Anciently, the fishermen of Polynesia went to sea in wooden sailing canoes; they were expert navigators and fishermen, and the people on land depended on them to bring the bounty of the ocean back to the shore.
But these canoes had their drawbacks; although built by the world’s foremost seafaring people, they were constructed using Stone Age technology. They were hewn from solid logs, with additional planks added with lashings and breadfruit sap sealant to keep the water out. They had sails of woven pandanus matting rather than canvas or dacron; and ropes of coconut twine rather than nylon.
(Below) This is Kaiveia standing on his canoe. The canoe is built using Stone Age technology; there’s not a single metal part in it.
Occasionally a canoe would break up and sink, leaving the fishermen at the mercy of the ocean. This was the risk the fishermen took; that they would encounter heavy winds or seas that their canoes could not conquer. But they had to go; they had to feed the people back on shore. Fishing was a risky business then; it wasn’t just about bringing fish back, but also about whether the fisherman would come back.

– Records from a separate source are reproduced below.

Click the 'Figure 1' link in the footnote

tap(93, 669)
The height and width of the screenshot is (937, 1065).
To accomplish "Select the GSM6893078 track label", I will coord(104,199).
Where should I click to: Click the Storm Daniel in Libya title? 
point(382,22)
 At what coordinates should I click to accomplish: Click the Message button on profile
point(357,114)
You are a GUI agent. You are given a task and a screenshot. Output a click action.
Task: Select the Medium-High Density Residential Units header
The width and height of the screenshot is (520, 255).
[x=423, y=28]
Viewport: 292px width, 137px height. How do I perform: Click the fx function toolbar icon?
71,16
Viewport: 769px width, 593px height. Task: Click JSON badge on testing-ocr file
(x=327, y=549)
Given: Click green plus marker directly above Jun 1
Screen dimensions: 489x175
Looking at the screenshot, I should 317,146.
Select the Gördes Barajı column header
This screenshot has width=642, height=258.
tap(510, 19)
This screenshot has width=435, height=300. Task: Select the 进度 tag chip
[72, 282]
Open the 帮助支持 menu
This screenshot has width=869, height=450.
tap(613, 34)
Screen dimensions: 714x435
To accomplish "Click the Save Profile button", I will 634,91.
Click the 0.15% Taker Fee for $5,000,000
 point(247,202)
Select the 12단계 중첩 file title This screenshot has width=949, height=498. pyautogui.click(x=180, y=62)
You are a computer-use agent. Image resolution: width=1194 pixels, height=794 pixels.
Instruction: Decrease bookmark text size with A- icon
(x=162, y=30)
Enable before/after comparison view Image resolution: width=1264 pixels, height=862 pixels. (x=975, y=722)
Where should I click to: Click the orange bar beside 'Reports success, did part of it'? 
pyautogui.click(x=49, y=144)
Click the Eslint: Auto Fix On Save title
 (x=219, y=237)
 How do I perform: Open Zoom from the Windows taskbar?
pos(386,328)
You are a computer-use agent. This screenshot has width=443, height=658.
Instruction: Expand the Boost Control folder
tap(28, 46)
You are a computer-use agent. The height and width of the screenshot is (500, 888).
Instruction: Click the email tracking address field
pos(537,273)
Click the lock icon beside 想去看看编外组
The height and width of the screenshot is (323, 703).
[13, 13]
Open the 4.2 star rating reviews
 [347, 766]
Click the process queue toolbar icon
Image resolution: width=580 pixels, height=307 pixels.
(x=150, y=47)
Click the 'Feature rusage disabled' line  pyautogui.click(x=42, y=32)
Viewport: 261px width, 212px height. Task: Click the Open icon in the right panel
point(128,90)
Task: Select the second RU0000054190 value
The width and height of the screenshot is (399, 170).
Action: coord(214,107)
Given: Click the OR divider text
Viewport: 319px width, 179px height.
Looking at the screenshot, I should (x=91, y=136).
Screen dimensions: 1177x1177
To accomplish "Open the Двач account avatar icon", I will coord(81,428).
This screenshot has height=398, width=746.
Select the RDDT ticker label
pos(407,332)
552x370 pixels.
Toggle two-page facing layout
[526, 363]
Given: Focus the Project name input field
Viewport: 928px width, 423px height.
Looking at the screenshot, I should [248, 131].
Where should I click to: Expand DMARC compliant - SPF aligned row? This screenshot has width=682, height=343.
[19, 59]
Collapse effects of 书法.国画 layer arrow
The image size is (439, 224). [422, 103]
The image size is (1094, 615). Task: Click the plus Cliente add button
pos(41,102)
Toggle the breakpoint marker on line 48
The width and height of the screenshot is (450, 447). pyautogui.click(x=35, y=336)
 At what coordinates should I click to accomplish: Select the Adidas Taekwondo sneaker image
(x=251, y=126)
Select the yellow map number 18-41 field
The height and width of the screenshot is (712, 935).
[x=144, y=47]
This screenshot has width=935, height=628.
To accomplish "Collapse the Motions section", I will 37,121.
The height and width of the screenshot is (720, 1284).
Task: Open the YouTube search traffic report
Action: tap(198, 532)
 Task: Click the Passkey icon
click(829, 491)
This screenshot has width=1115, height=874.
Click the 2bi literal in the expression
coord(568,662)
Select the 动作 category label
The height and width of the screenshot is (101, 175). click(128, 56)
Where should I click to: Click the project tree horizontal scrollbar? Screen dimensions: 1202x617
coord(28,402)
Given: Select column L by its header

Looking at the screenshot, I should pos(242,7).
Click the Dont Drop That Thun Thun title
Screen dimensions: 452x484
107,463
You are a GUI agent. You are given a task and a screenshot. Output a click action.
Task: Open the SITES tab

When the modern world came to the Pacific Island region, gasoline and outboard motors rendered the traditional fishing canoes almost obsolete. Gas was cheap, and you could go to the fishing grounds in a motorboat much faster than in a canoe, and carry many more fish back. The old ways were abandoned, and motorboats became the new standard.
(Below) Stone-Age construction still in use today; this is two fishermen in Puluwat; heading out into the lagoon to feed their community.
(Below) Two more Stone-Age canoes finishing a race, with the reminders of our modern age on the right, and in the background on the left. Otherwise, this scene could easily have been from 2,500 years ago, when the first Micronesians started expanding eastward across the Pacific in canoes just like this (well, except for the t-shirts; they didn’t have t-shirts then!).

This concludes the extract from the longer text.